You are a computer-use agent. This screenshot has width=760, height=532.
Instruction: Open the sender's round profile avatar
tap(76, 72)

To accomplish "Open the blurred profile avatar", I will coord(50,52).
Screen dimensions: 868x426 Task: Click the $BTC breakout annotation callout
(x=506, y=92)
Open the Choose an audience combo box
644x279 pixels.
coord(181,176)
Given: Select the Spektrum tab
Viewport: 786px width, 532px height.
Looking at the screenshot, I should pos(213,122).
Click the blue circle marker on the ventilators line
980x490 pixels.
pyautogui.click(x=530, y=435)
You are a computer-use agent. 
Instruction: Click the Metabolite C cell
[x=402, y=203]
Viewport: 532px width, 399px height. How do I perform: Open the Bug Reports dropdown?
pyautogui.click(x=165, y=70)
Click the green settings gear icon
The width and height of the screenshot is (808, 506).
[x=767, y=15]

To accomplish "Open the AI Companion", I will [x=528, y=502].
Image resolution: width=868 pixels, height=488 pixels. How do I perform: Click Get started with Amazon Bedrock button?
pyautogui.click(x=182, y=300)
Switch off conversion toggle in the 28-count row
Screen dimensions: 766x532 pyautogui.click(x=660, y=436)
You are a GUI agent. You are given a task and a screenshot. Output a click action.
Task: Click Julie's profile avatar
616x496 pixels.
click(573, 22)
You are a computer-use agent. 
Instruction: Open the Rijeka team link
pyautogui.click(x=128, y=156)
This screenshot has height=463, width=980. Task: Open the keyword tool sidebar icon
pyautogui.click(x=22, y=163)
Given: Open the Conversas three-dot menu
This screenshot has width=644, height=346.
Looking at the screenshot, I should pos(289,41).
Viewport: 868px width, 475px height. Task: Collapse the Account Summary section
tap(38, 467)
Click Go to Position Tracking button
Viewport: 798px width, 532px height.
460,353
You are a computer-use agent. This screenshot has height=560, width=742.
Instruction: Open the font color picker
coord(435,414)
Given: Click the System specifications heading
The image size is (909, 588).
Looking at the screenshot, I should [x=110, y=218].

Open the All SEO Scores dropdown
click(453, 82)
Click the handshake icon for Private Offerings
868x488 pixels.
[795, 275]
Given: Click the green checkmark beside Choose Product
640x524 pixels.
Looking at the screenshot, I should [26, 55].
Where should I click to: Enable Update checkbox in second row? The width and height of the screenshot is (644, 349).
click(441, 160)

============================================================

**TASK INSTRUCTIONS**
Starting at the line with "You are a GUI", print each remaining line of the listing above exactly as it appears.

**OUTPUT FOR THIS EXERCISE**
You are a GUI agent. You are given a task and a screenshot. Output a click action.
Task: Click Julie's profile avatar
616x496 pixels.
click(573, 22)
You are a computer-use agent. 
Instruction: Open the Rijeka team link
pyautogui.click(x=128, y=156)
This screenshot has height=463, width=980. Task: Open the keyword tool sidebar icon
pyautogui.click(x=22, y=163)
Given: Open the Conversas three-dot menu
This screenshot has width=644, height=346.
Looking at the screenshot, I should pos(289,41).
Viewport: 868px width, 475px height. Task: Collapse the Account Summary section
tap(38, 467)
Click Go to Position Tracking button
Viewport: 798px width, 532px height.
460,353
You are a computer-use agent. This screenshot has height=560, width=742.
Instruction: Open the font color picker
coord(435,414)
Given: Click the System specifications heading
The image size is (909, 588).
Looking at the screenshot, I should [x=110, y=218].

Open the All SEO Scores dropdown
click(453, 82)
Click the handshake icon for Private Offerings
868x488 pixels.
[795, 275]
Given: Click the green checkmark beside Choose Product
640x524 pixels.
Looking at the screenshot, I should [26, 55].
Where should I click to: Enable Update checkbox in second row? The width and height of the screenshot is (644, 349).
click(441, 160)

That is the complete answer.